__WORK TASK__.
Reproduce each entry exactly.
───── PROVIDED INFORMATION
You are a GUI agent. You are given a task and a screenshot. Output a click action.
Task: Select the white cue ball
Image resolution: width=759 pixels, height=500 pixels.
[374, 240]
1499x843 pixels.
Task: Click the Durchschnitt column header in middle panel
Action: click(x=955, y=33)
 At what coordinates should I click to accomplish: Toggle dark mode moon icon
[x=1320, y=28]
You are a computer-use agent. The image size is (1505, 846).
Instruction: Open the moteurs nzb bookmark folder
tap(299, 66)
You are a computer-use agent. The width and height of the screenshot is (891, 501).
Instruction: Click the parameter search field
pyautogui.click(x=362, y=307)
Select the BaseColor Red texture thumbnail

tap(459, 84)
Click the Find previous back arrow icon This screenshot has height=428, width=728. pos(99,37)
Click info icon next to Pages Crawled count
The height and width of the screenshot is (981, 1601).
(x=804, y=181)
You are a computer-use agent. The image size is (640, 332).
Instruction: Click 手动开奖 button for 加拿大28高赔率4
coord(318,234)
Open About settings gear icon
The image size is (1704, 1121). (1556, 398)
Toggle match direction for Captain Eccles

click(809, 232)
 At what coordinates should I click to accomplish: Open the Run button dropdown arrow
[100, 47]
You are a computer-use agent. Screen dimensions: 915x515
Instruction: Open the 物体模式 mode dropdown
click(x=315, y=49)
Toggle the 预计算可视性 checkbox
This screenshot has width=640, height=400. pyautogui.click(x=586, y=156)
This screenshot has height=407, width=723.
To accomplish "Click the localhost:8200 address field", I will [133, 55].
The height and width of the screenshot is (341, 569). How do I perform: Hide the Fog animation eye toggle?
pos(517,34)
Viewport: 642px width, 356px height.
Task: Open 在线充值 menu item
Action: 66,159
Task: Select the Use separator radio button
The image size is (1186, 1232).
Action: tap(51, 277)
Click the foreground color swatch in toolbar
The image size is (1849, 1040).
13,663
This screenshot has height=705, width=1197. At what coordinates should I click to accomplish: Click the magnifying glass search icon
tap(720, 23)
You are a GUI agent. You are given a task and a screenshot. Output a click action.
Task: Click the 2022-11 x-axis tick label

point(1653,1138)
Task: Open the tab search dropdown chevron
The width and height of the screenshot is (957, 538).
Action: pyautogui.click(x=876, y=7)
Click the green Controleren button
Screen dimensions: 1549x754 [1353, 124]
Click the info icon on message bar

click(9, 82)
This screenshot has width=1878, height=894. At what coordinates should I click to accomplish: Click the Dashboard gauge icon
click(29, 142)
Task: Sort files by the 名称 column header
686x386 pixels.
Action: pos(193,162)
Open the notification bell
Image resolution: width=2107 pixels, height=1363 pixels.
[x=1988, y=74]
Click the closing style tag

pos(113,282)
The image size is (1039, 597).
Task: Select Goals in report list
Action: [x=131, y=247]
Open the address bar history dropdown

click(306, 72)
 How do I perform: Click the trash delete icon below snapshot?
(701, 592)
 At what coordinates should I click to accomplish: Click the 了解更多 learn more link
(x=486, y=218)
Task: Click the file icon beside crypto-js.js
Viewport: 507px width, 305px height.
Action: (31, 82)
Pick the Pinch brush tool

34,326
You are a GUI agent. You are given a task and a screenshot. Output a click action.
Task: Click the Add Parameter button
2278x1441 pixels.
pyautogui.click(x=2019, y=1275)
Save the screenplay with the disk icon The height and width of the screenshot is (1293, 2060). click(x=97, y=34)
──────────
__WORKED SOLUTION__.
You are a GUI agent. You are given a task and a screenshot. Output a click action.
Task: Select the white cue ball
Image resolution: width=759 pixels, height=500 pixels.
[374, 240]
1499x843 pixels.
Task: Click the Durchschnitt column header in middle panel
Action: click(x=955, y=33)
 At what coordinates should I click to accomplish: Toggle dark mode moon icon
[x=1320, y=28]
You are a computer-use agent. The image size is (1505, 846).
Instruction: Open the moteurs nzb bookmark folder
tap(299, 66)
You are a computer-use agent. The width and height of the screenshot is (891, 501).
Instruction: Click the parameter search field
pyautogui.click(x=362, y=307)
Select the BaseColor Red texture thumbnail

tap(459, 84)
Click the Find previous back arrow icon This screenshot has height=428, width=728. pos(99,37)
Click info icon next to Pages Crawled count
The height and width of the screenshot is (981, 1601).
(x=804, y=181)
You are a computer-use agent. The image size is (640, 332).
Instruction: Click 手动开奖 button for 加拿大28高赔率4
coord(318,234)
Open About settings gear icon
The image size is (1704, 1121). (1556, 398)
Toggle match direction for Captain Eccles

click(809, 232)
 At what coordinates should I click to accomplish: Open the Run button dropdown arrow
[100, 47]
You are a computer-use agent. Screen dimensions: 915x515
Instruction: Open the 物体模式 mode dropdown
click(x=315, y=49)
Toggle the 预计算可视性 checkbox
This screenshot has width=640, height=400. pyautogui.click(x=586, y=156)
This screenshot has height=407, width=723.
To accomplish "Click the localhost:8200 address field", I will [133, 55].
The height and width of the screenshot is (341, 569). How do I perform: Hide the Fog animation eye toggle?
pos(517,34)
Viewport: 642px width, 356px height.
Task: Open 在线充值 menu item
Action: 66,159
Task: Select the Use separator radio button
The image size is (1186, 1232).
Action: tap(51, 277)
Click the foreground color swatch in toolbar
The image size is (1849, 1040).
13,663
This screenshot has height=705, width=1197. At what coordinates should I click to accomplish: Click the magnifying glass search icon
tap(720, 23)
You are a GUI agent. You are given a task and a screenshot. Output a click action.
Task: Click the 2022-11 x-axis tick label

point(1653,1138)
Task: Open the tab search dropdown chevron
The width and height of the screenshot is (957, 538).
Action: pyautogui.click(x=876, y=7)
Click the green Controleren button
Screen dimensions: 1549x754 [1353, 124]
Click the info icon on message bar

click(9, 82)
This screenshot has width=1878, height=894. At what coordinates should I click to accomplish: Click the Dashboard gauge icon
click(29, 142)
Task: Sort files by the 名称 column header
686x386 pixels.
Action: pos(193,162)
Open the notification bell
Image resolution: width=2107 pixels, height=1363 pixels.
[x=1988, y=74]
Click the closing style tag

pos(113,282)
The image size is (1039, 597).
Task: Select Goals in report list
Action: [x=131, y=247]
Open the address bar history dropdown

click(306, 72)
 How do I perform: Click the trash delete icon below snapshot?
(701, 592)
 At what coordinates should I click to accomplish: Click the 了解更多 learn more link
(x=486, y=218)
Task: Click the file icon beside crypto-js.js
Viewport: 507px width, 305px height.
Action: (31, 82)
Pick the Pinch brush tool

34,326
You are a GUI agent. You are given a task and a screenshot. Output a click action.
Task: Click the Add Parameter button
2278x1441 pixels.
pyautogui.click(x=2019, y=1275)
Save the screenplay with the disk icon The height and width of the screenshot is (1293, 2060). click(x=97, y=34)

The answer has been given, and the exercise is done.